Banking Reform Must Start With A Bankruptcy Reorganization!
October 27, 2009 • 6:28AM

As the global financial system continues to disintegrate, the issue of regulatory reform is increasingly coming to the fore. Some of the people pushing for reform are serious about correcting abuses, while others are trying to hijack the reform process to actually prevent needed reforms. But even the most honest efforts at reform will be wasted unless that reform is preceded by putting the global monetary system through bankruptcy reorganization, and writing off speculative debts and bets. Any attempt to implement reforms within the present system is doomed to failure.

The Obama Administration and the House leadership are reportedly working on a bill that would make it easier for the government to seize control of failing systemically important financial institutions. The bill would, according to a report in today's New York Times, "make it easier for the government to seize control of troubled financial institutions, throw out management, wipe out the shareholders, and change the terms of existing loans held by the institution." The bill would also set up "the equivalent of living wills for corporations," by having them put together plans for their own dissolution in times of trouble.

We agree that the government should seize control of failing institutions, but doing it one institution at a time is a prescription for failure, because it is the system that failed, and any solution must deal with that reality. The one bank at a time game would actually play into the hands of the financial oligarchy, allowing the parasites to consolidate the banking system into ever fewer hands—theirs!
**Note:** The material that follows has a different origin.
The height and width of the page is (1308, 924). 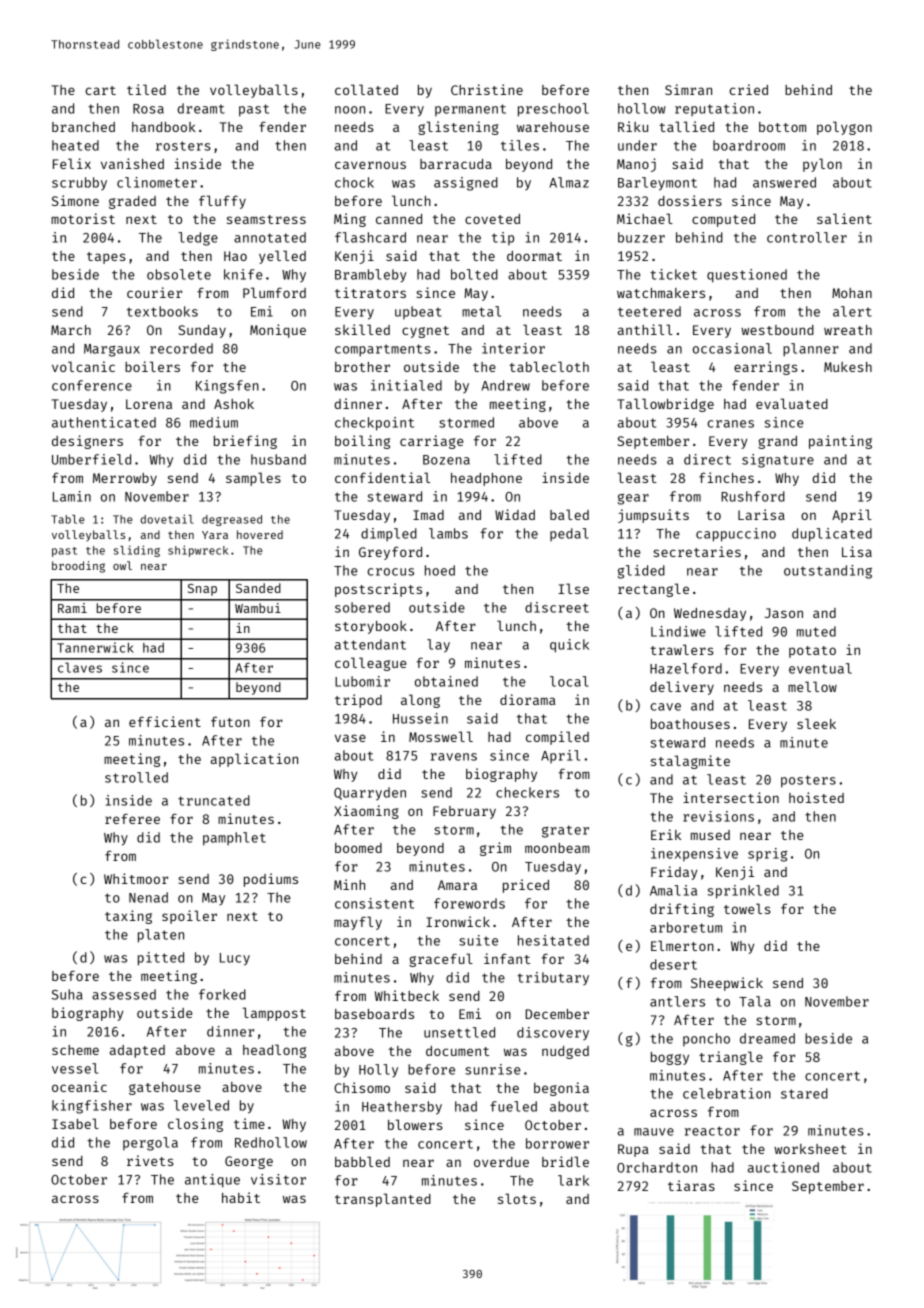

The volume of calls for the re-implementation of Glass-Steagall is also growing, something we heartily endorse. The repeal of Glass-Steagall in 1999, which only legalized activities in which certain banks were already engaged, opened the floodgates for unrestrained speculation which destroyed not only the banks which engaged in that speculation, but destroyed the global economy. Going back to a system in which commercial banks are prohibited from engaging in the securities business is an essential step to restoring sanity.

However, not everyone who is calling for a return to Glass-Steagall is doing so honestly. Perhaps the best example of that is Mervyn King, the Governor of the Bank of England. In a speech to Scottish businessmen in Edinburgh Oct. 20, King stated that the "utility aspects of banking" should be separated "from those that can safely be left to the discipline of the market." That is, functions associated with depository institutions should be separated "from some of the riskier financial activities that banks undertake." King stated that such a separation might be the only alternative to "ever increasingly detailed regulatory oversight," which the Bank of England clearly wants to avoid. King closed his speech by asserting that "we can turn this crisis to our long-run advantage" so that "our varied and internationally competitive financial services industry will thrive."
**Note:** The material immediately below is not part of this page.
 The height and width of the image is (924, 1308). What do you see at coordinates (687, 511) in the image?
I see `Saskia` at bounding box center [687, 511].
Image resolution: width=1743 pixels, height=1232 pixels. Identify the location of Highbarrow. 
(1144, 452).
The Bank of England is one of the nastiest institutions on the planet, acting as the flagship of the global central-banking system. King's speech is a skillful bit of Delphic sophistry, pretending to support reform while actually trying to defeat it. The concession he makes in the direction of Glass-Steagall is done out of the fear that serious actions might be taken which would weaken the ability of the empire to loot the planet. If you can't beat them, pretend to join them and lead them astray—that's the historic method of Perfidious Albion.
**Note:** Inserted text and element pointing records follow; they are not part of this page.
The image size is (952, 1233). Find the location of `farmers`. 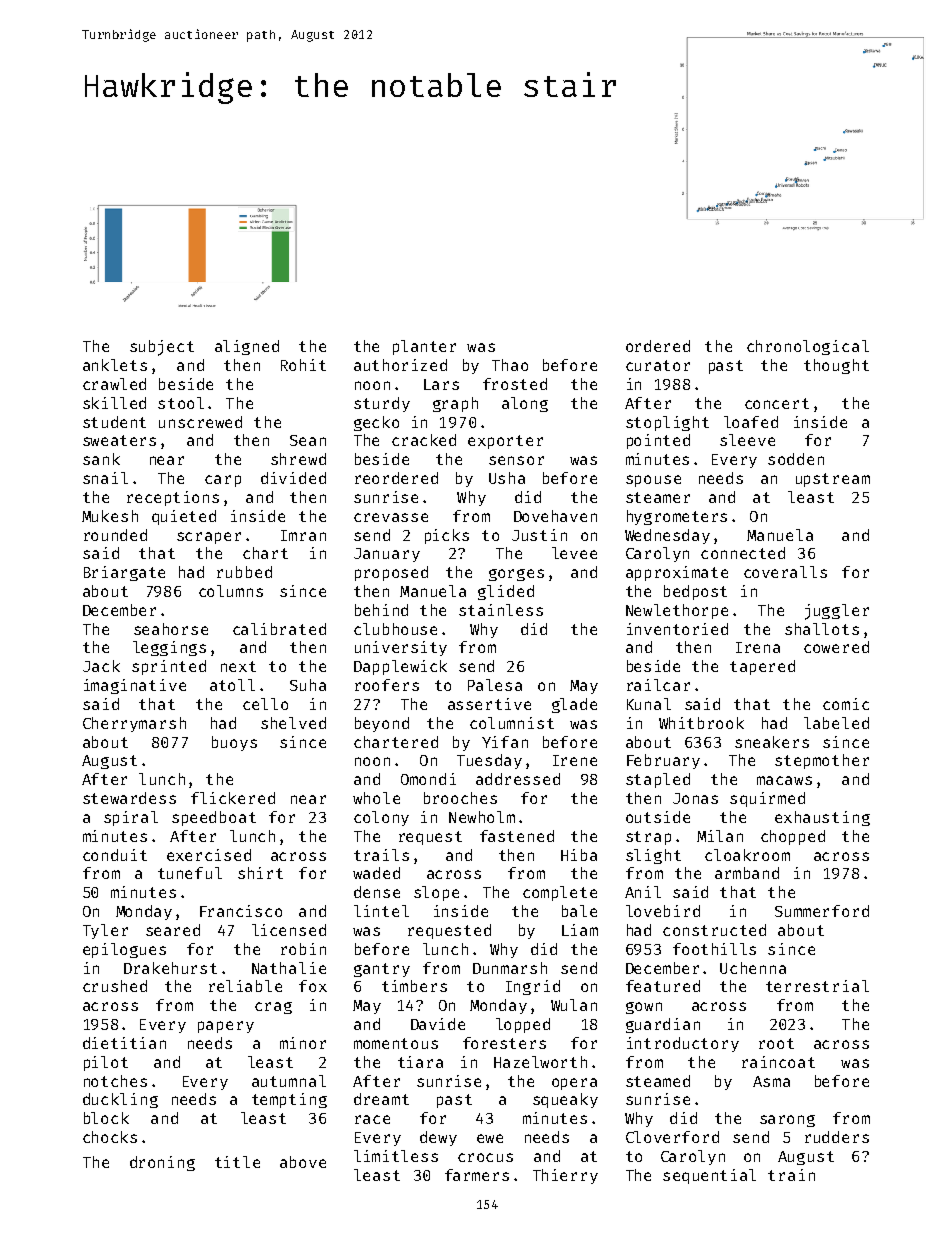

farmers is located at coordinates (477, 1175).
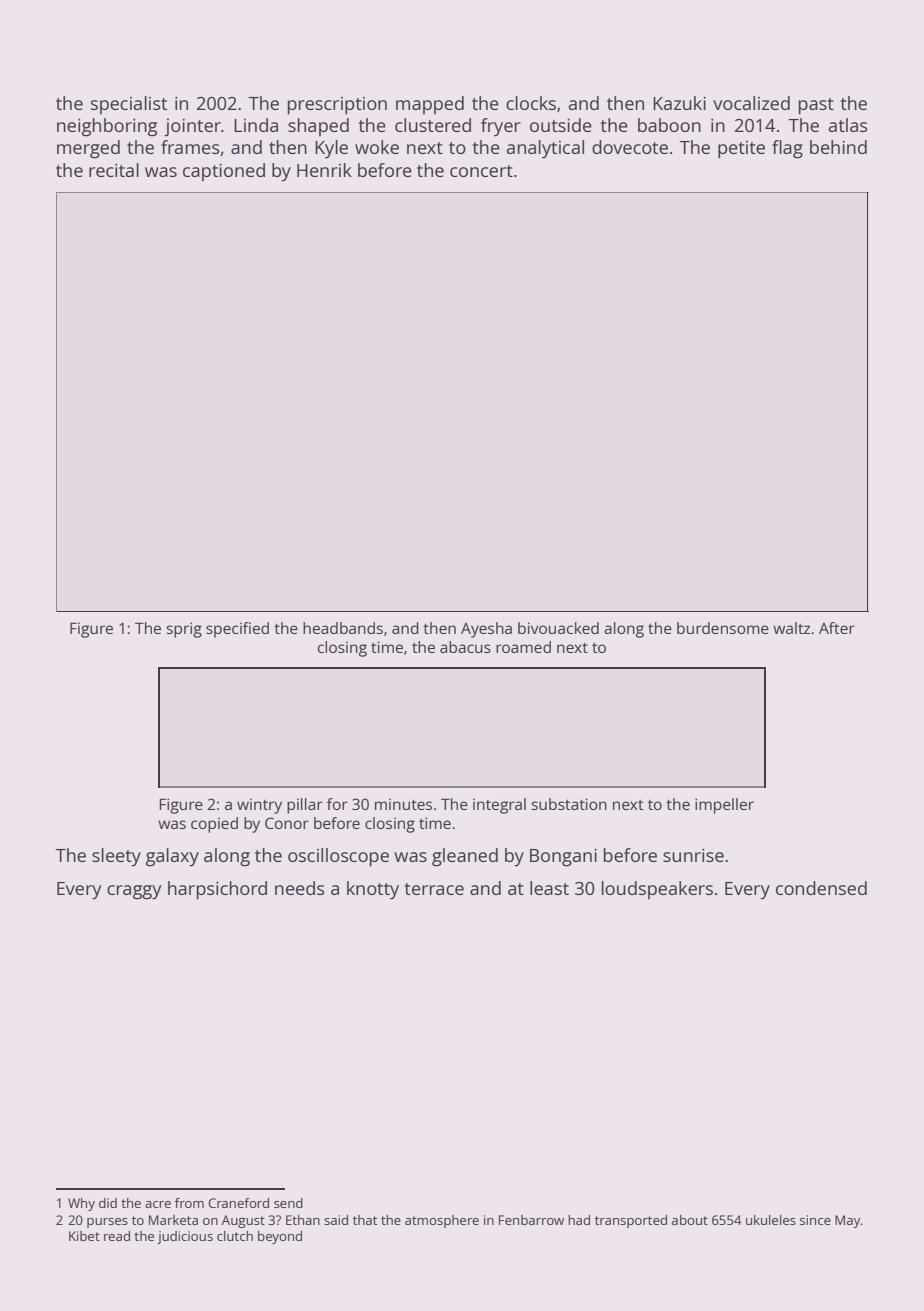  I want to click on atlas, so click(848, 125).
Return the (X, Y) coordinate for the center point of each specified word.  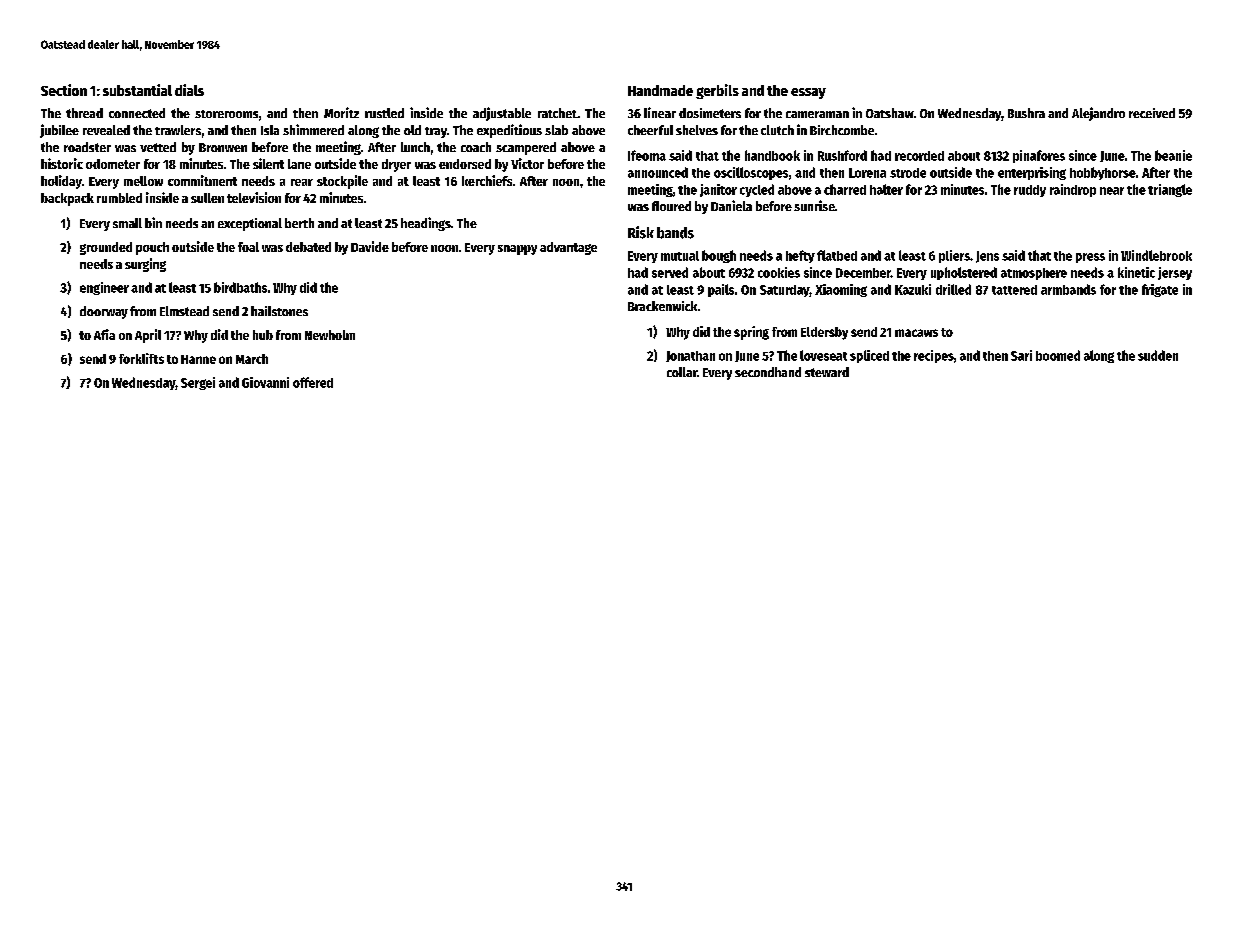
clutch (777, 130)
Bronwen (223, 147)
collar (682, 372)
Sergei (198, 383)
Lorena (867, 173)
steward (827, 372)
The only chance we have to avoid a new Dark Age is to implement the full LaRouche Plan, beginning with putting the banking system into bankruptcy protection, and reorganizing it under strict control. That means forcing commercial banks and thrifts to adhere to Glass-Steagall standards, eliminating derivatives entirely, and writing off the speculative debts which are choking our people. It also means breaking the power of the Bank of England and the Brutish Empire. Anything less will fail, and failure at this point is not an option. The bankruptcy reorganization is the line in the sand; on one side is victory, on the other, defeat.